Genova – Tassa di soggiorno per combattere l’immigrazione

E’ l’ultima trovata in tema di immigrazione. Come fare per bloccare il fenomeno, e i nuovi arrivi? Il sindaco del comune di Pontivrea, appartenente al centrodestra propone la soluzione più inaudita. Trattare i richiedenti asilo come turisti obbligando coloro che li ospitano a pagare una tassa di soggiorno del costo di € 2,50 giornalieri.

Riportiamo alcune parti dell’articolo di www.larepubblica.it

Considerare i migranti turisti, e far pagare loro, o meglio a cooperative e associazioni che li ospitano, la tassa di soggiorno. Due euro e mezzo al giorno per ogni migrante accolto.

E’ la proposta del comune di Genova, che con la prima giunta di centrodestra della sua storia e un assessore alla Sicurezza leghista, potrebbe essere la prima grande città a sperimentare una soluzione del genere per colpire il mondo dell’accoglienza e frenare gli arrivi dei richiedenti asilo.

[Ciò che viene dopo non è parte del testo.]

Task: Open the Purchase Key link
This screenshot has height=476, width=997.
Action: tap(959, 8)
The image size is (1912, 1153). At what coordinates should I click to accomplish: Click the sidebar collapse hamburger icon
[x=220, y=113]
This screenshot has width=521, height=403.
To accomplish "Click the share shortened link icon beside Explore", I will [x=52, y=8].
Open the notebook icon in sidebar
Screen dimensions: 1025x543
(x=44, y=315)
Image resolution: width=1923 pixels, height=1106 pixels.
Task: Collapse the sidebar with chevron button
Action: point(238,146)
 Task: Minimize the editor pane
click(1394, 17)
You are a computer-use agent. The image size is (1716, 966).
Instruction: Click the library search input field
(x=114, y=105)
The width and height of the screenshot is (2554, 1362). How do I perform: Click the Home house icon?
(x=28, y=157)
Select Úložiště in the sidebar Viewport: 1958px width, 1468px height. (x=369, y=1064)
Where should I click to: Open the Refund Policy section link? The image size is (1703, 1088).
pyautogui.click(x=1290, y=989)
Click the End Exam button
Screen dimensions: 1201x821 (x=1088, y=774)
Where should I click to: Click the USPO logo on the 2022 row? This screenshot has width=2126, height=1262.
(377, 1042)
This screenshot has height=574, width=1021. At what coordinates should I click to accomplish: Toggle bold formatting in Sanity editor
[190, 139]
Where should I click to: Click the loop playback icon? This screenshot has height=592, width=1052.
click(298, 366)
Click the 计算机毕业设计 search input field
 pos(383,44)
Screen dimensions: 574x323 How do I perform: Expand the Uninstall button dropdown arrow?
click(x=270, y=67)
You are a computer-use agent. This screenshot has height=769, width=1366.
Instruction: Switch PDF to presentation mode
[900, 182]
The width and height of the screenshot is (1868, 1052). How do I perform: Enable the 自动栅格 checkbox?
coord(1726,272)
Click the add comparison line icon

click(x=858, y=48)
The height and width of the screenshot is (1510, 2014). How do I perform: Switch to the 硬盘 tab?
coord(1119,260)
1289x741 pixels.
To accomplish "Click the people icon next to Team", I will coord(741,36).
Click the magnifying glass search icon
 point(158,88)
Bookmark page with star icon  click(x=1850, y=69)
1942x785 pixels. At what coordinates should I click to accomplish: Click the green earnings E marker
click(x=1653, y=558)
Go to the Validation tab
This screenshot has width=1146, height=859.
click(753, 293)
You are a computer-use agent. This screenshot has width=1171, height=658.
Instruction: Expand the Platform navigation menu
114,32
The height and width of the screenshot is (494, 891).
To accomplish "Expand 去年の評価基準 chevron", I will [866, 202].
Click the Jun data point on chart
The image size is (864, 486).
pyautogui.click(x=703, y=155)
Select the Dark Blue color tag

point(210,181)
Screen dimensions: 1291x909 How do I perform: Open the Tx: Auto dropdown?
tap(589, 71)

L’idea l’ha avuta un altro sindaco ligure del Carroccio, quello di Pontinvrea, che però è un piccolo paese che non ospita migranti. Ben altro affare è proporla in una grande città: dove infatti non si fanno attendere le proteste, dalla cooperativa che stima una spesa di 10 mila euro al mese, ‘insostenibile’, all’Arci che con il responsabile nazionale del Sistema di Accoglienza Walter Massa promette azioni legali se l’ordinanza sarà adottata.